__Directions for this task__: Write out every line of the material below word for word, omitting the pictures.

++++ Available records ++++

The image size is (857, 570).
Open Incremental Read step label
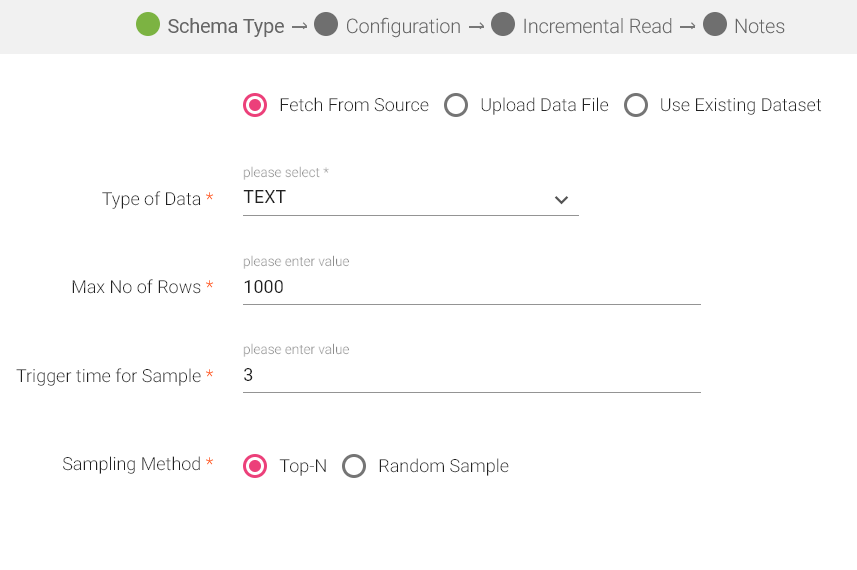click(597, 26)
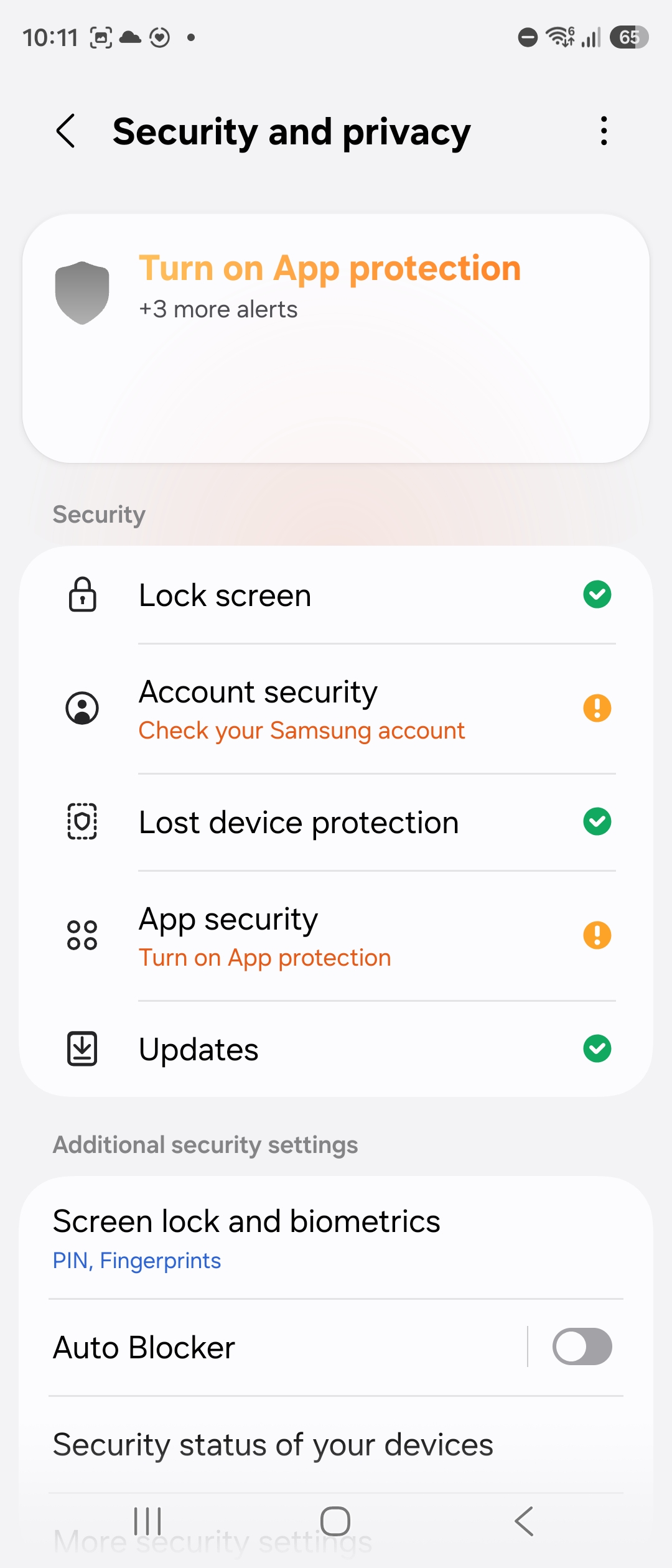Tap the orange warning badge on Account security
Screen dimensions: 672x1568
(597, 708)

++++

__Full solution__:
The image size is (857, 570).
Open Incremental Read step label
click(597, 26)
Tap the orange warning badge on Account security
Screen dimensions: 672x1568
(597, 708)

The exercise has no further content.